■ **Source excerpt**
Configuration¶
Optimize the Tileverse Range Reader for your specific use case with proper configuration.
Dependency Management¶
Using BOMs (Recommended)¶
The Tileverse provides Bills of Materials (BOMs) to simplify dependency management:
TileVerse BOM¶
Use this BOM in your application to manage Range Reader module versions:
<dependencyManagement>
<dependencies>
<dependency>
<groupId>io.tileverse</groupId>
<artifactId>tileverse-bom</artifactId>
<version>1.0-SNAPSHOT</version>
<type>pom</type>
<scope>import</scope>
</dependency>
</dependencies>
</dependencyManagement>
<dependencies>
<!-- Versions managed by the BOM -->
<dependency>
<groupId>io.tileverse.rangereader</groupId>
<artifactId>tileverse-rangereader-core</artifactId>
</dependency>
<dependency>
<groupId>io.tileverse.rangereader</groupId>
<artifactId>tileverse-rangereader-s3</artifactId>
</dependency>
</dependencies>
Dependencies BOM (For Library Developers)¶
If you're developing libraries that extend Range Reader or need specific third-party dependency versions:
<dependencyManagement>
<dependencies>
<!-- Import TileVerse dependencies BOM first -->
<dependency>
<groupId>io.tileverse</groupId>
<artifactId>tileverse-dependencies</artifactId>
<version>1.0-SNAPSHOT</version>
<type>pom</type>
<scope>import</scope>
</dependency>
<!-- Then import TileVerse modules BOM -->
<dependency>
<groupId>io.tileverse</groupId>
<artifactId>tileverse-bom</artifactId>
<version>1.0-SNAPSHOT</version>
<type>pom</type>
<scope>import</scope>
</dependency>
</dependencies>
</dependencyManagement>
This approach ensures: - Consistent dependency versions across all modules - Reduced version conflicts and dependency hell - Simplified dependency declaration (no version numbers needed) - Easier upgrades (change only the BOM version)
Performance Configuration¶
Caching Strategies¶
Memory Caching¶
Configure in-memory caching for frequently accessed ranges:
// Entry-based sizing
var reader = CachingRangeReader.builder(delegate)
.maximumSize(1000) // Limit number of cached ranges
.build();
// Memory-based sizing
var reader = CachingRangeReader.builder(delegate)
.maxSizeBytes(64 * 1024 * 1024) // 64MB memory limit
.build();
// Time-based expiration
var reader = CachingRangeReader.builder(delegate)
.maximumSize(500)
.expireAfterAccess(30, TimeUnit.MINUTES)

■ **Recorded information**
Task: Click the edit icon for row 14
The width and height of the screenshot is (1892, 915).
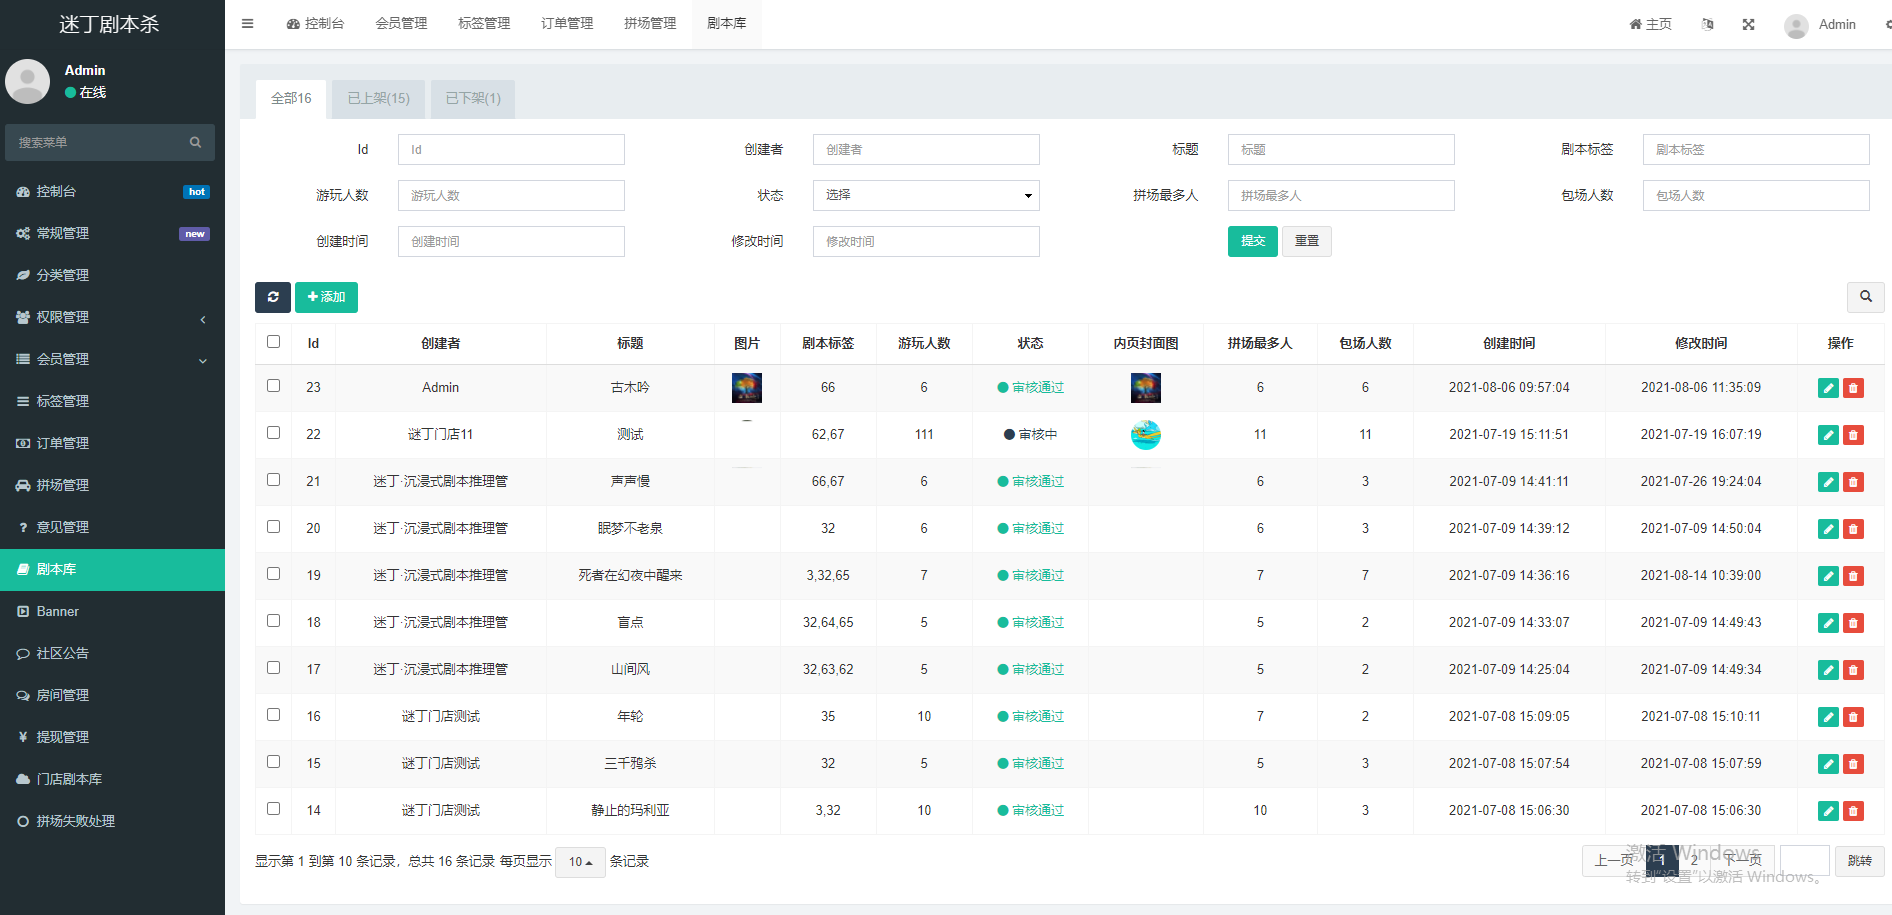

■ **What to do**
1. According to the configuration page, which BOM should library developers import first?
2. List every benefit that the configuration page says the BOM approach ensures.
These lines come from a separate source and are unrelated to the configuration page.

■ **Answers per task**
1. The tileverse-dependencies BOM.

2.
- Consistent dependency versions across all modules
- Reduced version conflicts and dependency hell
- Simplified dependency declaration (no version numbers needed)
- Easier upgrades (change only the BOM version)